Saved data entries
════════════════════
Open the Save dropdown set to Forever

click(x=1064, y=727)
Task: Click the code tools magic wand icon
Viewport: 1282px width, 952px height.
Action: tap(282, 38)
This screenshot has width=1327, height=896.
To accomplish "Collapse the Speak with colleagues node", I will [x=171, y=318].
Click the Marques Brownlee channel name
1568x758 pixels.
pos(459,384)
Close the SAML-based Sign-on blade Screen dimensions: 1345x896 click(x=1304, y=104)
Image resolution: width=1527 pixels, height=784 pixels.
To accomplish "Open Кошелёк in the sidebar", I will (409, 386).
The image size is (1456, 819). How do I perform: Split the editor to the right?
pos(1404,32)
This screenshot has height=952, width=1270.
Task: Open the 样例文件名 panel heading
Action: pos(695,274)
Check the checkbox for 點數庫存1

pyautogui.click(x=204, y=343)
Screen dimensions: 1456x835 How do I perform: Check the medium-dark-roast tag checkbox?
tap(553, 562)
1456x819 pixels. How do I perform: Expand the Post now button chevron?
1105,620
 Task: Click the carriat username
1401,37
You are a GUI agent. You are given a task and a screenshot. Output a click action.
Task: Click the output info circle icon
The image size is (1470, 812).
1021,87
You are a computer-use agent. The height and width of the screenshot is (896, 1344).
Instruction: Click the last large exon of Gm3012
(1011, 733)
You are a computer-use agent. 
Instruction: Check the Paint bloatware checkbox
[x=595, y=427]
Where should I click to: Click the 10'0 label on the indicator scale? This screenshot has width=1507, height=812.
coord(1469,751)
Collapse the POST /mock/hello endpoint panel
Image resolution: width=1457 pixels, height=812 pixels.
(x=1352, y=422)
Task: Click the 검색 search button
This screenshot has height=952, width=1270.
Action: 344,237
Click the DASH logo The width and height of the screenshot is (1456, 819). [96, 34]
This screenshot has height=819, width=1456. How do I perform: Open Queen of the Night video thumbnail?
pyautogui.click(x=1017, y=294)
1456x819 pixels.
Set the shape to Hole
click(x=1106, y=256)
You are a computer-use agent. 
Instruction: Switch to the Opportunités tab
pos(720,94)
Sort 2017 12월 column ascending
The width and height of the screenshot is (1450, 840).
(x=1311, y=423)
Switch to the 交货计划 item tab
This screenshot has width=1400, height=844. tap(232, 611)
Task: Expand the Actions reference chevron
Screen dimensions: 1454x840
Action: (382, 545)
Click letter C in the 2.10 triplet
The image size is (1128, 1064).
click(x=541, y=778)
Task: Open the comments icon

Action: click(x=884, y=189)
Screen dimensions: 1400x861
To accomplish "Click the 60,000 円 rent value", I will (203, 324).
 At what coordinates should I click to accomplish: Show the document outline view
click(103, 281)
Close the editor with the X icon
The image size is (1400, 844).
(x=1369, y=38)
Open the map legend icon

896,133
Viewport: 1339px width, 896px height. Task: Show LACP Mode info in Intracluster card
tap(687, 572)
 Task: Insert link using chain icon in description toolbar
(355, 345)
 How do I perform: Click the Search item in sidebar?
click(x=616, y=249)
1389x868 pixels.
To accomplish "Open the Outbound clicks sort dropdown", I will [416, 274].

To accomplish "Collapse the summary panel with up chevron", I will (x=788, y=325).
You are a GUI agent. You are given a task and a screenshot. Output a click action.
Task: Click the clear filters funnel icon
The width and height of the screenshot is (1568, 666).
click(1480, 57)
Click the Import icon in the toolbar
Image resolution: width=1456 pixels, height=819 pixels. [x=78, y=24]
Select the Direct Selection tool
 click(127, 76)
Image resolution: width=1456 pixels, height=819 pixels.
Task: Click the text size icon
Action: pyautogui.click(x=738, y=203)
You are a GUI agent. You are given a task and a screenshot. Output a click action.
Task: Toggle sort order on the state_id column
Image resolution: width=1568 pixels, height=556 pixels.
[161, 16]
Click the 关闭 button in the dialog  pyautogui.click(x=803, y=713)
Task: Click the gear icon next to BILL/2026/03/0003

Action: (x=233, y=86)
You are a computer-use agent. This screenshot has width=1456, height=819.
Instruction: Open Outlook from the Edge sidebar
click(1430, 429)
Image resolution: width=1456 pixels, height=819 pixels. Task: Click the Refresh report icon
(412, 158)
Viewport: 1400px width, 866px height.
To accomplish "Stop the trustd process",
════════════════════
◆ Exercise goal
Would you copy out exactly the lines above that start at the one containing "Collapse the POST /mock/hello endpoint panel" and end at the one containing "1389x868 pixels.", inclusive?

◆ Finished exercise
Collapse the POST /mock/hello endpoint panel
Image resolution: width=1457 pixels, height=812 pixels.
(x=1352, y=422)
Task: Click the 검색 search button
This screenshot has height=952, width=1270.
Action: 344,237
Click the DASH logo The width and height of the screenshot is (1456, 819). [96, 34]
This screenshot has height=819, width=1456. How do I perform: Open Queen of the Night video thumbnail?
pyautogui.click(x=1017, y=294)
1456x819 pixels.
Set the shape to Hole
click(x=1106, y=256)
You are a computer-use agent. 
Instruction: Switch to the Opportunités tab
pos(720,94)
Sort 2017 12월 column ascending
The width and height of the screenshot is (1450, 840).
(x=1311, y=423)
Switch to the 交货计划 item tab
This screenshot has width=1400, height=844. tap(232, 611)
Task: Expand the Actions reference chevron
Screen dimensions: 1454x840
Action: (382, 545)
Click letter C in the 2.10 triplet
The image size is (1128, 1064).
click(x=541, y=778)
Task: Open the comments icon

Action: click(x=884, y=189)
Screen dimensions: 1400x861
To accomplish "Click the 60,000 円 rent value", I will (203, 324).
 At what coordinates should I click to accomplish: Show the document outline view
click(103, 281)
Close the editor with the X icon
The image size is (1400, 844).
(x=1369, y=38)
Open the map legend icon

896,133
Viewport: 1339px width, 896px height. Task: Show LACP Mode info in Intracluster card
tap(687, 572)
 Task: Insert link using chain icon in description toolbar
(355, 345)
 How do I perform: Click the Search item in sidebar?
click(x=616, y=249)
1389x868 pixels.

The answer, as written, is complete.